→ Task directions: Among the lines of data below, reproduce only those from the one with "This screenshot has width=1080, height=618." through the one with "Given: Toggle the Update checkbox", exactly as they stand, both ends included.

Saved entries

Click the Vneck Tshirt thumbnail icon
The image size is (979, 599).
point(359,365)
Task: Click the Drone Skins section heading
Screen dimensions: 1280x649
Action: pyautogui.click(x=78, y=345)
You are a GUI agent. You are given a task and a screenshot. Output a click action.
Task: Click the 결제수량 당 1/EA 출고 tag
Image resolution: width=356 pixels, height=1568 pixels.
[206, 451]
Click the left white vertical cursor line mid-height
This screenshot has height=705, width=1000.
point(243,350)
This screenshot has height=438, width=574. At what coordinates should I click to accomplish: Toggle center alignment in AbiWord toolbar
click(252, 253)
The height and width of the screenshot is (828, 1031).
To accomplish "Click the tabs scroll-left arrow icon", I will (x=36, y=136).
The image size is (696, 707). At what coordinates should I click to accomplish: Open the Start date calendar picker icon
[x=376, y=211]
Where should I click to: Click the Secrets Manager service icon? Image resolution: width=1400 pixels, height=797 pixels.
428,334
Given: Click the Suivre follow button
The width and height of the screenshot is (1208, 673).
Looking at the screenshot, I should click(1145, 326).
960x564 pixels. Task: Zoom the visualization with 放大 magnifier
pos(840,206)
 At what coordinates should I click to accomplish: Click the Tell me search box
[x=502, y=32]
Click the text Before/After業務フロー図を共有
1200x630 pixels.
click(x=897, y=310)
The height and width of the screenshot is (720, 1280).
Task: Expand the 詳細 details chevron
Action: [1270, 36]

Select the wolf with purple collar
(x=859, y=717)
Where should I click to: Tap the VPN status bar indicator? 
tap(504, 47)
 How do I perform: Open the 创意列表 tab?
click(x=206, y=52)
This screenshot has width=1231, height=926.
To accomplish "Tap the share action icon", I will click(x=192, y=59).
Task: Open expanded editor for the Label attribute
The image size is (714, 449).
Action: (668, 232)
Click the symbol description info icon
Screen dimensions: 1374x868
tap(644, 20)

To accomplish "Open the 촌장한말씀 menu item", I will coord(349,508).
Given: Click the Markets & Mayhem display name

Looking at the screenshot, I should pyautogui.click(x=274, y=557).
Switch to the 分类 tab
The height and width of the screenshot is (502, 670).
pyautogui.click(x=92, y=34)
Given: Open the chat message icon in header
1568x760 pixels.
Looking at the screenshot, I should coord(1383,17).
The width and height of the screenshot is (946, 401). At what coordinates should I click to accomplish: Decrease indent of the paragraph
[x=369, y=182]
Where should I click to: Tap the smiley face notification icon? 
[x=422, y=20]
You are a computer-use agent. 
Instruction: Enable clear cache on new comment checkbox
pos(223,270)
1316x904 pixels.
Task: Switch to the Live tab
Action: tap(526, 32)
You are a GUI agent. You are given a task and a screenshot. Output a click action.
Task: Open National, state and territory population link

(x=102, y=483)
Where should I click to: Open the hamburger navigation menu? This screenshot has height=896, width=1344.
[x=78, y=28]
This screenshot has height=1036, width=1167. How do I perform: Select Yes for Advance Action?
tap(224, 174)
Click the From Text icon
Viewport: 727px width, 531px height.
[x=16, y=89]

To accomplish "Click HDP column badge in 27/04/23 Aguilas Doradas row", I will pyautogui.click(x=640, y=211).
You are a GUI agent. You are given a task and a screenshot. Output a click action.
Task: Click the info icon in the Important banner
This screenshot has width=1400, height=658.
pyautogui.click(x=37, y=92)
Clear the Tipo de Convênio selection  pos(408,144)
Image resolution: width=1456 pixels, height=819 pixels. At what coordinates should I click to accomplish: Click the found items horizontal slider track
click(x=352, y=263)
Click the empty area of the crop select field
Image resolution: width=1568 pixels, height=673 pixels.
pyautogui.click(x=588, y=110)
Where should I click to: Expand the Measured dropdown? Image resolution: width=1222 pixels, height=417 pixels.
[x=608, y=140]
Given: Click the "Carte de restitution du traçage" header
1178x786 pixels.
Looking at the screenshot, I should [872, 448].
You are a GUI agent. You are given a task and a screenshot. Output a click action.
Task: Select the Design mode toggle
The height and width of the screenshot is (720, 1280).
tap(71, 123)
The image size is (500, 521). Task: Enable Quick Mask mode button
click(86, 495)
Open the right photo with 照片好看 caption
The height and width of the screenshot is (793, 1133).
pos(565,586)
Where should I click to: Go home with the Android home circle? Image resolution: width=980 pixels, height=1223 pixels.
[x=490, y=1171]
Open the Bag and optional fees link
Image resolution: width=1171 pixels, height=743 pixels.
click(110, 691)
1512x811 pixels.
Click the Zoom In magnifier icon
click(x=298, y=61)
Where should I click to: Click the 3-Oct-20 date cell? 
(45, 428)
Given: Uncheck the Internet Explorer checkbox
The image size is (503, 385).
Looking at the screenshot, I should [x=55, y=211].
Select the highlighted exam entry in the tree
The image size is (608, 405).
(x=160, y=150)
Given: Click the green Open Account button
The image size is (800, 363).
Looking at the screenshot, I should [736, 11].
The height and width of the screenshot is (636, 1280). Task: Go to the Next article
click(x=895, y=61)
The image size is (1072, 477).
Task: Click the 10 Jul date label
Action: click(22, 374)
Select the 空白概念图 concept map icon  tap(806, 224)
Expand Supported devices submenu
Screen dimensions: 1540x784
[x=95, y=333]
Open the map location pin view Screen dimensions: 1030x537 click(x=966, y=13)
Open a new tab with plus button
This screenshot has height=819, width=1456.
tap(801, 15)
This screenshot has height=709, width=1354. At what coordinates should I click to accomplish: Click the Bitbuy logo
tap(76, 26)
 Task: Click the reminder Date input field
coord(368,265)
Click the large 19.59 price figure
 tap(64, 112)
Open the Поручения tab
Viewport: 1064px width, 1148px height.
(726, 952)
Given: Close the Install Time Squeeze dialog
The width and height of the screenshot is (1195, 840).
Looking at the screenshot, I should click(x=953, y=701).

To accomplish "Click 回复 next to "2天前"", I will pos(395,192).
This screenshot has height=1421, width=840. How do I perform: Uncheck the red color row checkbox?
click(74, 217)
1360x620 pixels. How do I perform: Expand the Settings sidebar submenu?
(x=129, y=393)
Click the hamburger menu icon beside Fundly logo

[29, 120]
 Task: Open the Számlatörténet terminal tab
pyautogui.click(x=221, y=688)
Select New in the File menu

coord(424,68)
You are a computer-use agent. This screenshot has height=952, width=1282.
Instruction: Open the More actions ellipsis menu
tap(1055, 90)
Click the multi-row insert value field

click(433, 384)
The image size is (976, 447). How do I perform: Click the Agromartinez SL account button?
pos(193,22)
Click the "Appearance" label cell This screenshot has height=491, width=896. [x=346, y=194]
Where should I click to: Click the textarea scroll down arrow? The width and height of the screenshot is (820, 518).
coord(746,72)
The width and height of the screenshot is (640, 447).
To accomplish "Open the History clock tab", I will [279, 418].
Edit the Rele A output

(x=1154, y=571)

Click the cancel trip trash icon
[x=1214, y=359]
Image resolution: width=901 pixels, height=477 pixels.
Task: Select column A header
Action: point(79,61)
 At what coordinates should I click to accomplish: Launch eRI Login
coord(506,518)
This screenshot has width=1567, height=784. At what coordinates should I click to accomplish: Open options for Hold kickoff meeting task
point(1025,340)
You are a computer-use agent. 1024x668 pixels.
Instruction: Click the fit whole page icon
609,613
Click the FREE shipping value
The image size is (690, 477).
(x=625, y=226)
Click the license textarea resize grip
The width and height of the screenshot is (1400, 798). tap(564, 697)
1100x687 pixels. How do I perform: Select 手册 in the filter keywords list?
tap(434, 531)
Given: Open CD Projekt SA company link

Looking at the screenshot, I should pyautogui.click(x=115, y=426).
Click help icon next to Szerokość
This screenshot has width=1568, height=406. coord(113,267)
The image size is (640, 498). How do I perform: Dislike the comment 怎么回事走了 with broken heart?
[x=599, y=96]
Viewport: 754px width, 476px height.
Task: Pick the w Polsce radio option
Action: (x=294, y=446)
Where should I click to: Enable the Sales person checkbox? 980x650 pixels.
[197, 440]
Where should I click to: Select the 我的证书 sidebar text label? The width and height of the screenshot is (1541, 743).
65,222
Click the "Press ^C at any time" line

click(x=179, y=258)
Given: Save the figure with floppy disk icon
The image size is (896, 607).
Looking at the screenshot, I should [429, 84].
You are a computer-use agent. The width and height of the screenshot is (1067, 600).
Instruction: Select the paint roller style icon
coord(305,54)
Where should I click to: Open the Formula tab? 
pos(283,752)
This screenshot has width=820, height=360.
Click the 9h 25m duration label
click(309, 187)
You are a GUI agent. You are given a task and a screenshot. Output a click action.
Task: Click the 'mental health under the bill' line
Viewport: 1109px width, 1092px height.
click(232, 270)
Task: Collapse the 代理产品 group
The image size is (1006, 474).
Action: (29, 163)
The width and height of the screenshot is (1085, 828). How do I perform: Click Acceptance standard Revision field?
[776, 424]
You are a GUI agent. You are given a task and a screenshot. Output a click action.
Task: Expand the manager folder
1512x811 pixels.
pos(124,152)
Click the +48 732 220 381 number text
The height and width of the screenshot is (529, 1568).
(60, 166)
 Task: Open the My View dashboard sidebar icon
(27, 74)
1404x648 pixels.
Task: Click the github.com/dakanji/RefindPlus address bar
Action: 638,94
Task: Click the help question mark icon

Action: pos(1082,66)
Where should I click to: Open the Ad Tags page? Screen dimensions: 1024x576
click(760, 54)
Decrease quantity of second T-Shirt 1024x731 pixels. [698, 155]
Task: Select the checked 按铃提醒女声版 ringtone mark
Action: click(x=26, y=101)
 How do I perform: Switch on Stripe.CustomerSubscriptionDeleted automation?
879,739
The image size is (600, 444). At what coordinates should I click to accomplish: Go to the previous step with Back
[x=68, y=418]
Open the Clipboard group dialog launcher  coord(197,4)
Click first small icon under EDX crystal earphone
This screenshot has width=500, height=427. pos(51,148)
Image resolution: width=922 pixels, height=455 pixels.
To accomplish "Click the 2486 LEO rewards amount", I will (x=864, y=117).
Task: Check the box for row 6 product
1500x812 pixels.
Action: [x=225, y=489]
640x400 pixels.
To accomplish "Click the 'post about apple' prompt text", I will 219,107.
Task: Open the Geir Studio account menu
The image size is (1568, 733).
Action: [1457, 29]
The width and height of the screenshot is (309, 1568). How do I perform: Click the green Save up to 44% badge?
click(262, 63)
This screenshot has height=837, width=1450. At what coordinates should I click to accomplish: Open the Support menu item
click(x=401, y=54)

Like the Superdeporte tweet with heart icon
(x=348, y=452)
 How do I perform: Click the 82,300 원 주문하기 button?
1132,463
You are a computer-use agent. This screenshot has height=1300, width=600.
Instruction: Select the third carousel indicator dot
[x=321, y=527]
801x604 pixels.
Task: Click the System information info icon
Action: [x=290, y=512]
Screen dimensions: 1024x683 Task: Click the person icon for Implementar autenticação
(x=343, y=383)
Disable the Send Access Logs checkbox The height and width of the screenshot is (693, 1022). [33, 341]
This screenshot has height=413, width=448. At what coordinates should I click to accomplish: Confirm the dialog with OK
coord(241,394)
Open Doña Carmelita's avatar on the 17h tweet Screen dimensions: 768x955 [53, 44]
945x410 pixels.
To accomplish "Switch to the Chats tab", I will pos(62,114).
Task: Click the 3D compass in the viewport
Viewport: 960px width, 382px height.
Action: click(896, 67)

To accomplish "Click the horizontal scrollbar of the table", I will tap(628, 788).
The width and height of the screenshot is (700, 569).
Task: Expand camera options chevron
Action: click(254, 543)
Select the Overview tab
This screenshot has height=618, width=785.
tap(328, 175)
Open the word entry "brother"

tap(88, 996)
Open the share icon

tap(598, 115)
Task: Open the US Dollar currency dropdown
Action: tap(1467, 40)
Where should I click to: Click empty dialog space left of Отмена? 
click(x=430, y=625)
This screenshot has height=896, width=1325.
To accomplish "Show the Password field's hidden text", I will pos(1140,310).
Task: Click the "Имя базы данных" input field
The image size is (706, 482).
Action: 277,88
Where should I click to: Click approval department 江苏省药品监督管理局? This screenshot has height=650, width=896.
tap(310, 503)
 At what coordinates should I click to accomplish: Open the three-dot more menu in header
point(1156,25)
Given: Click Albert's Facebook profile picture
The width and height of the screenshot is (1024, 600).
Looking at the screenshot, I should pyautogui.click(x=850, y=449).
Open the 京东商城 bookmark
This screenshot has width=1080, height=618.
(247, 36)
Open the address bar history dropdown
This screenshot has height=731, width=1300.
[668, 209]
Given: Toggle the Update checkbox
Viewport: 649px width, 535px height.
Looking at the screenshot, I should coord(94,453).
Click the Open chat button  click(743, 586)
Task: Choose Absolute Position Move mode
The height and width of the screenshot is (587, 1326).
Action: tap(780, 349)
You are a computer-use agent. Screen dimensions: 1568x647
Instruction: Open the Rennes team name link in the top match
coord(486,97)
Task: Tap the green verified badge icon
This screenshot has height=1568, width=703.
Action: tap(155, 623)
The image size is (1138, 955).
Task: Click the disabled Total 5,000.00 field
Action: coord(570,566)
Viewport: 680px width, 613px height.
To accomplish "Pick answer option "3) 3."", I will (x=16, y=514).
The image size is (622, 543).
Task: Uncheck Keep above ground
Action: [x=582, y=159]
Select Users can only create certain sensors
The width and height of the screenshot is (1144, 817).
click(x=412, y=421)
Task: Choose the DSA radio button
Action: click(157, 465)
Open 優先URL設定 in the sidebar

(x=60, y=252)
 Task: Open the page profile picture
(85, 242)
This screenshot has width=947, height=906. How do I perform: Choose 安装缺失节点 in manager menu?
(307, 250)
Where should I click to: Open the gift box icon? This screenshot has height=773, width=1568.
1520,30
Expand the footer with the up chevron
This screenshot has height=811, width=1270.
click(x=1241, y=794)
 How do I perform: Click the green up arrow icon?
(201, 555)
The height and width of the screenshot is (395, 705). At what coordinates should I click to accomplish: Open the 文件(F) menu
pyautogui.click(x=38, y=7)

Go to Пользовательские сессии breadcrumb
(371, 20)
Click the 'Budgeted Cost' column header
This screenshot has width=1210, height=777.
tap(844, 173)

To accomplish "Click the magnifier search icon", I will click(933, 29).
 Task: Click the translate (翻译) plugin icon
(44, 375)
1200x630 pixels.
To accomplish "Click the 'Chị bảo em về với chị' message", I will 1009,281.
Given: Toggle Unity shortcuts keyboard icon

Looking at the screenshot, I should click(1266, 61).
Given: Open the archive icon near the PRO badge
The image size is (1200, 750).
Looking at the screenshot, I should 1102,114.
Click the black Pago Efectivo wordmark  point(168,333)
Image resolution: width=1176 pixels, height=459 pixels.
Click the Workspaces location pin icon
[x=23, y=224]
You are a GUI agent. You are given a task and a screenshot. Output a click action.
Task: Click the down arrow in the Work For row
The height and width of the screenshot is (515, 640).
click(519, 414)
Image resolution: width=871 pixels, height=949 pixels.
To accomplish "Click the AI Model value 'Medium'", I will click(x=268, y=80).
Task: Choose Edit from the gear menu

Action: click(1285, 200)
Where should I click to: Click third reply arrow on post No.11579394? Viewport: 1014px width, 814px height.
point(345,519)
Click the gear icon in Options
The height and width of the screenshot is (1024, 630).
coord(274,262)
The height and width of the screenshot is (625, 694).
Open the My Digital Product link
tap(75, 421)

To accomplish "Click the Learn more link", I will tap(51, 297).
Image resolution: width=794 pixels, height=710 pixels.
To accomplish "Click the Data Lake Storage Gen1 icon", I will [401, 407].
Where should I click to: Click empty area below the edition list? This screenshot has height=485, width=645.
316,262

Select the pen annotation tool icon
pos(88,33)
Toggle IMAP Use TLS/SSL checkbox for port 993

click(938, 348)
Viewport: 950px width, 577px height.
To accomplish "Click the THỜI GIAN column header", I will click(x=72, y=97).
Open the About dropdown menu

→ Solution to this problem:
This screenshot has width=1080, height=618.
(247, 36)
Open the address bar history dropdown
This screenshot has height=731, width=1300.
[668, 209]
Given: Toggle the Update checkbox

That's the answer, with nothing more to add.